Most hedges can be given their final trim towards the end of this month, as they will not grow much after this. If you want a level top hedge, fix a post at either end and tie twine between them at the required height. Trim the sides of the hedge first, working from the bottom up, whether using a powered hedge trimmer or hand shears. The reason for working upwards is that as you cut, the trimmings will fall away and you will be better able to see where you are going. Make the hedge wider at the base and narrower at the top. This way it will stand up to the weather better. The top can be trimmed last using the twine as a guide.
Large-leaved hedges such as laurel cannot be trimmed with shears or hedge trimmers, because these would cut through the large leaves, causing them to go brown. The way to cut these hedges is with secateurs. If you have a large hedge this is a long tiresome task, but the hedge will look so much better with no browned off bits.
Prune rambling roses after they have flowered
It’s really very easy: all you have to remember is they produce flowers on wood produced the previous year. All side shoots that have flowered can be pruned back to one or two buds from the main stems. Any new, strong shoots should be tied in to replace older shoots. Any very old stems should be cut right back down to the base. In this way you’ll encourage new shoots.
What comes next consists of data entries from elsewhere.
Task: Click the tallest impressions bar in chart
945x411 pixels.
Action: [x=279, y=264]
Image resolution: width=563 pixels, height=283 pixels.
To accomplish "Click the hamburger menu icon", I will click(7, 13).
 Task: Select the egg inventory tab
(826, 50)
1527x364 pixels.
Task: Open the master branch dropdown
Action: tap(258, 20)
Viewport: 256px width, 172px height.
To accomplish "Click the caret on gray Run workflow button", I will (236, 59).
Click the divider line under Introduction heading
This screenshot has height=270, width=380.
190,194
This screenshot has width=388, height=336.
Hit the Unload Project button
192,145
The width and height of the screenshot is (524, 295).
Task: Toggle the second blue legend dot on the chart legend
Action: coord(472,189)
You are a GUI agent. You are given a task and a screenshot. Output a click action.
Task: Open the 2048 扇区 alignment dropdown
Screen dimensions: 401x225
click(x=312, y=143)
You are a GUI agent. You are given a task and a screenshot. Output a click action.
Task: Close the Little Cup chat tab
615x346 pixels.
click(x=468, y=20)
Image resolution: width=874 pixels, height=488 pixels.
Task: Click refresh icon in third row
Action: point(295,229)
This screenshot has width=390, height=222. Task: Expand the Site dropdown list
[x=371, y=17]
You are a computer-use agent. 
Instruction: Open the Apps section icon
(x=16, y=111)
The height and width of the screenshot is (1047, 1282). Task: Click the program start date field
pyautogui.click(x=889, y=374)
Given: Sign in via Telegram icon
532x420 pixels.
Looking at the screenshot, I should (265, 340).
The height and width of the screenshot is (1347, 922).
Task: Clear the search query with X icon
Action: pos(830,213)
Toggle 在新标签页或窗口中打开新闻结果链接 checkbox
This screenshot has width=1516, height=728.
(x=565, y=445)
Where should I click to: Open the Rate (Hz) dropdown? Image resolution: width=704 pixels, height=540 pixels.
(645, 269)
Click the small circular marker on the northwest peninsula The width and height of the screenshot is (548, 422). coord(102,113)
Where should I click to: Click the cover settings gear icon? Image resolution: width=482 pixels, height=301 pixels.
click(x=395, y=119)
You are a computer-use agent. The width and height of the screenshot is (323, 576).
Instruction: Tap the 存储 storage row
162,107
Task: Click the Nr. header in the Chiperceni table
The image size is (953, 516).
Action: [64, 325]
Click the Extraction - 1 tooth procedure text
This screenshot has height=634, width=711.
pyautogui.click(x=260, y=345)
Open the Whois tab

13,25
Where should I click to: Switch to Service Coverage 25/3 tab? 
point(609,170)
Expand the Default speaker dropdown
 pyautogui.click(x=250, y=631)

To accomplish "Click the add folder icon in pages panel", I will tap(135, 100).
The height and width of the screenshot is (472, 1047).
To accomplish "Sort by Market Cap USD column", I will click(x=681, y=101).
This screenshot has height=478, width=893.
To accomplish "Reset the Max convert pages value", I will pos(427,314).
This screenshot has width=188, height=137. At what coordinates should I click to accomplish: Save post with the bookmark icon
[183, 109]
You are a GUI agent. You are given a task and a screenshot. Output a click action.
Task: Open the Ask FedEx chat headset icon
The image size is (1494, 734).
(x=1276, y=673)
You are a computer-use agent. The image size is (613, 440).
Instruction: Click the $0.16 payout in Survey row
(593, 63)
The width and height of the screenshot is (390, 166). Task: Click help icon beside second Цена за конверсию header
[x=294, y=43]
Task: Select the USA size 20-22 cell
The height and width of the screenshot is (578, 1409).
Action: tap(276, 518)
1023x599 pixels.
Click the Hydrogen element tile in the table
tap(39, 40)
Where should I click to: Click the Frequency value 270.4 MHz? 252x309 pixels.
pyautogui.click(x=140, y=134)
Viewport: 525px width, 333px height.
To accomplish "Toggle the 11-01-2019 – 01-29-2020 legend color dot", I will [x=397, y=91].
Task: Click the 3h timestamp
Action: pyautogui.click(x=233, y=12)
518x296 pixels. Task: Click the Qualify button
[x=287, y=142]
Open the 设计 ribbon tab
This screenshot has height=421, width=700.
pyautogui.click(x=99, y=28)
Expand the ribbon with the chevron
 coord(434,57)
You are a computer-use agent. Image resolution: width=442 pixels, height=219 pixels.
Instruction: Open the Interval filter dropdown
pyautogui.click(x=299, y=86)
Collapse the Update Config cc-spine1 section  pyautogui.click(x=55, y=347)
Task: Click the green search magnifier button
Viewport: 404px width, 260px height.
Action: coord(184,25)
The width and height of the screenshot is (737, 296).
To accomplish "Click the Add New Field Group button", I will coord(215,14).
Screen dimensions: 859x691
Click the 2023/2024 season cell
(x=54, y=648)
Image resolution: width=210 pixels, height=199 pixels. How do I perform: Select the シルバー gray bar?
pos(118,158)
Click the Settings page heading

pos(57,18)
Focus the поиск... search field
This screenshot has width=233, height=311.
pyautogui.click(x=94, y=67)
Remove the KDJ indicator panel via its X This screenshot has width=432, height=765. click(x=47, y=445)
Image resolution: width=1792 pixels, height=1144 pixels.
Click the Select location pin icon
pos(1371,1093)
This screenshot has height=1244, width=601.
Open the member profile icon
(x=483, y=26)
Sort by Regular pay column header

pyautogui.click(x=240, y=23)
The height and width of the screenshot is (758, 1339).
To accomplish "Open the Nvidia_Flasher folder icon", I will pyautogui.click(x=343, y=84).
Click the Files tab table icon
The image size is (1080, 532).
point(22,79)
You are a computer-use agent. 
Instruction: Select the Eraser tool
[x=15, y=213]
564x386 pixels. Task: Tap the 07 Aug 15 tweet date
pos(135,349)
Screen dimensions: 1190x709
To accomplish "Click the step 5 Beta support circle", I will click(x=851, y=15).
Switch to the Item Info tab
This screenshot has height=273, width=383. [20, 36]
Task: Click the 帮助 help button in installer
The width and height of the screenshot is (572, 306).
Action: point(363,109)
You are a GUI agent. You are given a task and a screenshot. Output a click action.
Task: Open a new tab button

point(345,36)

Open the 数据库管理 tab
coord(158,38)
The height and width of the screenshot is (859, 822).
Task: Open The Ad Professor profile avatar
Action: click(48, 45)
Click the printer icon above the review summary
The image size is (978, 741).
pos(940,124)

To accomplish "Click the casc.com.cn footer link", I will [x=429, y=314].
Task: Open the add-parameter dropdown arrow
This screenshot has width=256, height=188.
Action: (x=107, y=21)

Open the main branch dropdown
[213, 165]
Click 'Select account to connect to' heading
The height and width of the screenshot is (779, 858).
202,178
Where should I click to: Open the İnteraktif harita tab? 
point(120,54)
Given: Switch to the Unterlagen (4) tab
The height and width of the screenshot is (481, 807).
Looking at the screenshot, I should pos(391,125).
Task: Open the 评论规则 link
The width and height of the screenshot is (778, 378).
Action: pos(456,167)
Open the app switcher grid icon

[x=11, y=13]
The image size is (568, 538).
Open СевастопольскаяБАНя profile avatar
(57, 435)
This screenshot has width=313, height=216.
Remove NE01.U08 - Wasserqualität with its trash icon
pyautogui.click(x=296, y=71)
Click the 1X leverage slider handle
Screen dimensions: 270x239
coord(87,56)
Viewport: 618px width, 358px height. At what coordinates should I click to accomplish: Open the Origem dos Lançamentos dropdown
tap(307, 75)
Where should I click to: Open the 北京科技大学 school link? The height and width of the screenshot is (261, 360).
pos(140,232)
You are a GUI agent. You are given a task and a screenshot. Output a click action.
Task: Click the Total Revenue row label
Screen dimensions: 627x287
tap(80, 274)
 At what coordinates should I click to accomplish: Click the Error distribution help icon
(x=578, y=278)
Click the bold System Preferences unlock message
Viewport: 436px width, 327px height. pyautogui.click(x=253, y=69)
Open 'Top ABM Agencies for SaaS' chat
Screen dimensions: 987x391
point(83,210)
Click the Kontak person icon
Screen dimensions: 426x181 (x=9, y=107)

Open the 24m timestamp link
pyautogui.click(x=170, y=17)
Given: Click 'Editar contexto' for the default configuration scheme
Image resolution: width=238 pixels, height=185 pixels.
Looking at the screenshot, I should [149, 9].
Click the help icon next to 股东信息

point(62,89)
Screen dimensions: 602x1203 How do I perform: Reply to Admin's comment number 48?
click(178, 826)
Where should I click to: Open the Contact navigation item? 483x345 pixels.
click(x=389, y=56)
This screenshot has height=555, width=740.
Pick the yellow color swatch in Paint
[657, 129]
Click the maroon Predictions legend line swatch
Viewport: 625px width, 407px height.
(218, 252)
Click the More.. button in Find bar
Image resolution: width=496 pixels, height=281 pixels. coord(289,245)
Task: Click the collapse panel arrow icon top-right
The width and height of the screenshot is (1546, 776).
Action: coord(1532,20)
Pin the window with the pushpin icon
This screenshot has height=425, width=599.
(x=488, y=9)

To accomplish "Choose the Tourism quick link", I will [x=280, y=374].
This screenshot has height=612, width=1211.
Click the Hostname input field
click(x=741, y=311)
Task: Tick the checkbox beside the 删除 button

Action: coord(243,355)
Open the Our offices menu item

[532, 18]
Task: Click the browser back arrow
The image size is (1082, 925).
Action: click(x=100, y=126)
Complete summer pruning of wisteria this month
Again it’s very simple: just prune all the long new whippy growth back to five or six buds from the main stem. This encourages the plant to produce flower buds. If you have a young plant and want to extend the framework, leave the side shoots on but tie them in to where you want the growth to be. Established wisterias are very vigorous and it’s important to let them know who’s the boss in the garden. Prune this month and again in February and they will reward you with abundance.